The letter is particularly rich coming from an administration that spent months threatening tech companies over fact-checking and content moderation, then celebrated when those companies caved to the pressure. Apparently free speech principles only matter when they benefit the right people.

Here’s what Ferguson and his allies refuse to acknowledge: if Republican fundraising emails are getting caught in spam filters more often, maybe the problem isn’t Google’s algorithms. Maybe the problem is that Republican organizations keep using tactics that trigger legitimate spam detection.

Political emails are explicitly exempt from the CAN-SPAM Act, which means political fundraisers can get away with behavior that would be illegal for commercial senders. They often use deceptive subject lines, fake urgency (“FINAL NOTICE”), and other tactics that any reasonable spam filter would catch.

The solution isn’t to threaten tech companies with government investigation for having effective spam filters. The solution is for political organizations to stop acting like spammers.

Ferguson’s letter represents yet another in a long line of attempts at dangerous expansions of FTC authority into areas where it has no business.
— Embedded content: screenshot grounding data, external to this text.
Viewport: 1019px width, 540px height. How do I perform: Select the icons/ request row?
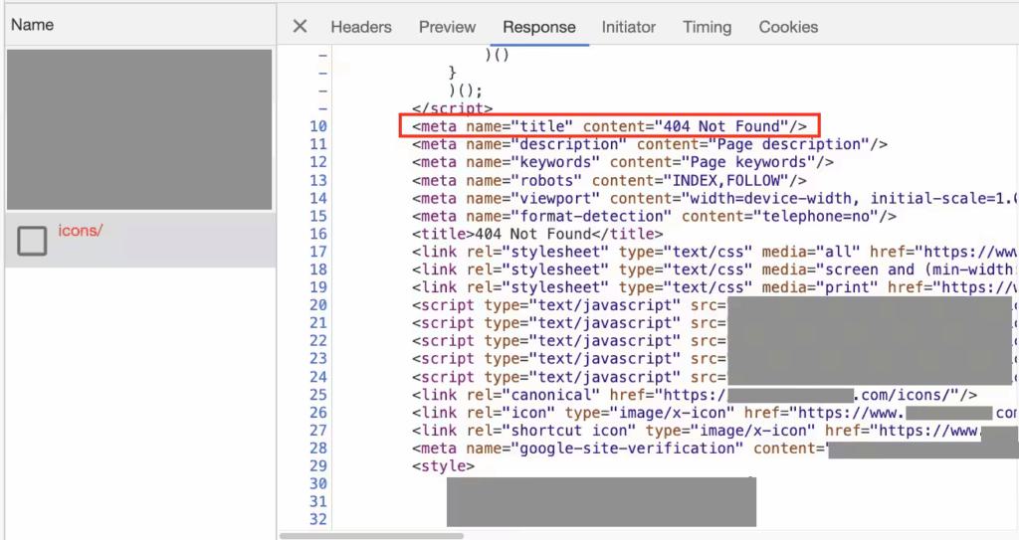pos(140,241)
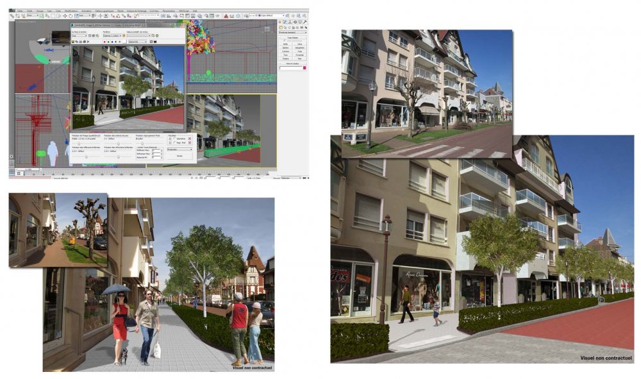Click the pink object color swatch
The height and width of the screenshot is (379, 641).
[304, 68]
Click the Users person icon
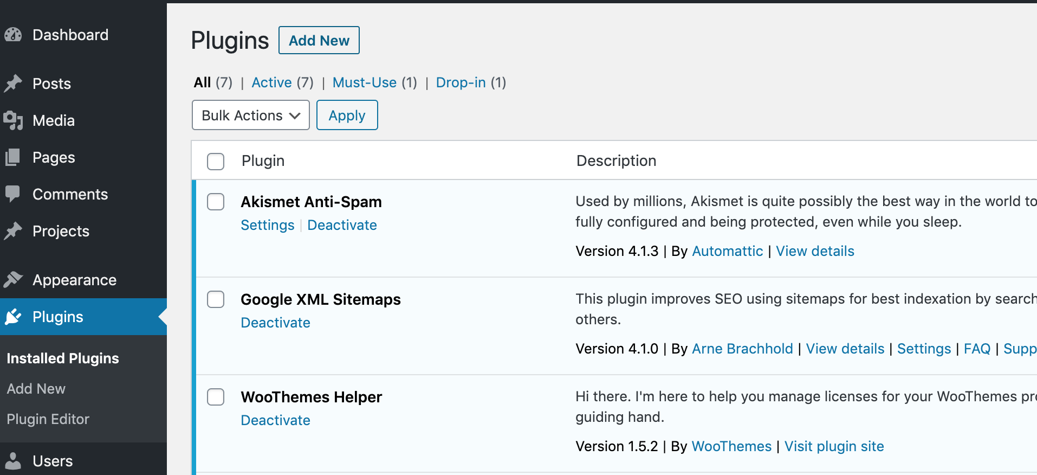 coord(13,461)
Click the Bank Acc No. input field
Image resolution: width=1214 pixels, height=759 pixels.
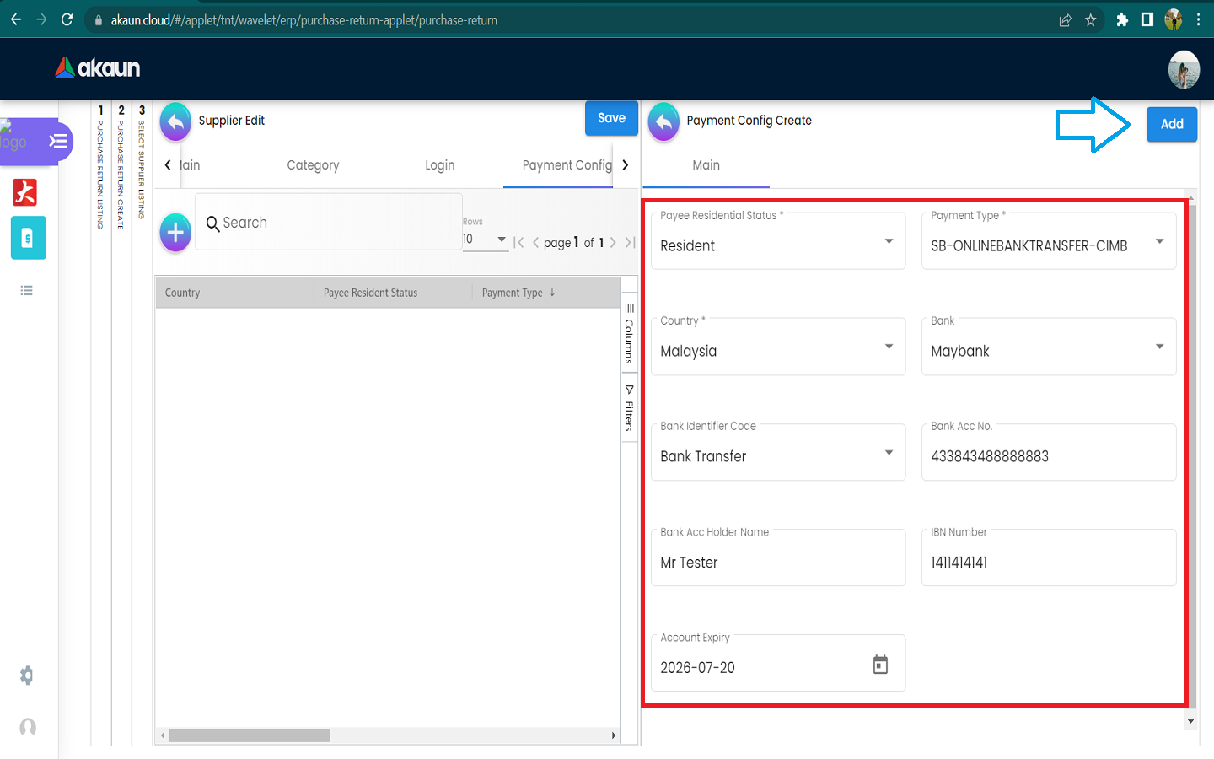(x=1048, y=456)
The FTC is supposed to protect consumers from actual fraud and deception, not police private companies’ editorial decisions based on political considerations.

If this theory of FTC authority were accepted, it would open the door for government officials to threaten any tech company whose algorithms don’t produce politically favorable results. That’s not consumer protection—that’s garden variety authoritarianism.

The First Amendment exists precisely to prevent government officials from using their power to coerce private companies into amplifying preferred political messages. Ferguson’s letter is exactly the kind of government overreach the founders sought to prevent.

Ferguson’s not dumb. He knows this investigation is legally baseless. He knows the FTC lacks authority to police political bias in private editorial decisions. He knows the First Amendment protects Google’s right to determine its own spam filtering policies.

This letter isn’t about consumer protection or fair trade practices. It’s about using government power to intimidate a private company for making editorial decisions that favor users who don’t want spam over Republican politicians. That’s not just bad policy—it’s a violation of everything the First Amendment is supposed to protect.

The real scandal here isn’t that Gmail’s spam filters work too well. It’s that the chairman of a federal agency thinks threatening private companies over their editorial decisions is somehow part of his job description.